Characterization of novel RNA-protein interactions often demands physical mapping of the RNA binding sites in the protein. This can sometimes be accomplished using radioactively labeled RNA in covalent RNA-protein crosslinking experiments. The position of the radioactive label crosslinked to the protein can then be determined by fragmentation of the protein using a battery of sequence-specific proteolytic enzymes or chemical reagents. However, there are typically many cleavage sites in the natural protein sequence, and for large proteins, particularly when there are multiple sites of RNA-protein interaction, it may be difficult or impossible to determine the sites of crosslink formation unambiguously using this traditional physical mapping approach. We have developed an alternative method for physical mapping of RNA-protein crosslinks based on random insertion into the protein of a short peptide tag that includes the target sequence ENLYFQG (Glu-Asn-Leu-Tyr-Phe-Gln-Gly) for the highly specific TEV protease from tobacco etch virus. Covalent RNA-protein crosslinks can then be physically mapped by TEV protease digestion, fractionation of the proteolytic digestion products by sodium dodecyl sulfate polyacrylamide gel electrophoresis (SDS-PAGE) and visualization of the labeled protein fragments by phosphorimaging.

Dissection of Prp8 protein defines multiple interactions with crucial RNA sequences in the catalytic core of the spliceosome.

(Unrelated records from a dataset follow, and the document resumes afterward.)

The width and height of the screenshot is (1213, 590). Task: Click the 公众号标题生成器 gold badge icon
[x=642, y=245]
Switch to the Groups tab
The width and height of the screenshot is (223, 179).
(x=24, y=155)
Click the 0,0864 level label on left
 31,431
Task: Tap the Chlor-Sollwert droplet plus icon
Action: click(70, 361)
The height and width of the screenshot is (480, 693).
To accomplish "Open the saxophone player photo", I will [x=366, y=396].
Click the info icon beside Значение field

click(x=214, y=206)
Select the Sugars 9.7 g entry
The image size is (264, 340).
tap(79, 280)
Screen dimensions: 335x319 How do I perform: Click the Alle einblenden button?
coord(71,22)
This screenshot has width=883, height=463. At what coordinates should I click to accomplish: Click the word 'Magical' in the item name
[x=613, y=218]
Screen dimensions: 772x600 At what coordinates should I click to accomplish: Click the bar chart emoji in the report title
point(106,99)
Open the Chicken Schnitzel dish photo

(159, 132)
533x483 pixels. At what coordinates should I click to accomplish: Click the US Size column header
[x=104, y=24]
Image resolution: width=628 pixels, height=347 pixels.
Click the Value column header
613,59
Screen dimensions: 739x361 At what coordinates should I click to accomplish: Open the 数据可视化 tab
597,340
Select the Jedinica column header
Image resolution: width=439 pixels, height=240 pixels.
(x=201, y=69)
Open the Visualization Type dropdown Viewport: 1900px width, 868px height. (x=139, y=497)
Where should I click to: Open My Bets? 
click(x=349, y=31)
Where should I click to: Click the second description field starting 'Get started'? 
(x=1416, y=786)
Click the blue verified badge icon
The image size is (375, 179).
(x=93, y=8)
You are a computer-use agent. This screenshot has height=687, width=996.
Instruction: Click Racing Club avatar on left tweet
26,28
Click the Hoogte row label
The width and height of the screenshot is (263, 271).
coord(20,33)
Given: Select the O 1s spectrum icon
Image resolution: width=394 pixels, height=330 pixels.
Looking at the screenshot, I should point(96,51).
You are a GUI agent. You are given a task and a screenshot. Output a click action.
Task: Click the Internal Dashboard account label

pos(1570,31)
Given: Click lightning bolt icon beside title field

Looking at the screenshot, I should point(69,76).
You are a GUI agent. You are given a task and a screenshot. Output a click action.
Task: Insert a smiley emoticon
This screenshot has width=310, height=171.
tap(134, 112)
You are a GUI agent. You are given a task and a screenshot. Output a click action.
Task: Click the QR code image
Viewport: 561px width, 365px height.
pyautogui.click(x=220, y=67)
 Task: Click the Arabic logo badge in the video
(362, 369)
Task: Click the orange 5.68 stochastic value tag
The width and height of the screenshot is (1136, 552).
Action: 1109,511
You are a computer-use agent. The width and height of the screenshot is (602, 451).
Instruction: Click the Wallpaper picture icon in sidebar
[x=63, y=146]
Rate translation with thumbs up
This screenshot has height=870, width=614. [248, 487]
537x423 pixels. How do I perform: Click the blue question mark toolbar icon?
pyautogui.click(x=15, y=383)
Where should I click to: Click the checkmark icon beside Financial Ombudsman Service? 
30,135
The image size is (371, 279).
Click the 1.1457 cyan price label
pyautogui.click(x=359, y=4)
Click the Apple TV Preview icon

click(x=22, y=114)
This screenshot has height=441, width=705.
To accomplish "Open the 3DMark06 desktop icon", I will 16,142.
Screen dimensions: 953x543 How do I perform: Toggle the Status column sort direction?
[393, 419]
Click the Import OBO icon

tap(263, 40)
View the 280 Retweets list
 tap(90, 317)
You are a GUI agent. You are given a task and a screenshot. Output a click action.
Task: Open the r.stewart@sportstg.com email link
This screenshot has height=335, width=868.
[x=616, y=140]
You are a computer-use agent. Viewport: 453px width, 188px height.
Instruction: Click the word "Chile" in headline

Current models of the core of the spliceosome include a network of RNA-RNA interactions involving the pre-mRNA and the U2, U5, and U6 snRNAs. The essential spliceosomal protein Prp8 interacts with U5 and U6 snRNAs and with specific pre-mRNA sequences that participate in catalysis. This close association with crucial RNA sequences, together with extensive genetic evidence, suggests that Prp8 could directly affect the function of the catalytic core, perhaps acting as a splicing cofactor. However, the sequence of Prp8 is almost entirely novel, and it offers few clues to the molecular basis of Prp8-RNA interactions. We have used an innovative transposon-based strategy to establish that catalytic core RNAs make multiple contacts in the central region of Prp8, underscoring the intimate relationship between this protein and the catalytic center of the spliceosome. Our analysis of RNA interactions identifies a discrete, highly conserved region of Prp8 as a prime candidate for the role of cofactor for the spliceosome's RNA core.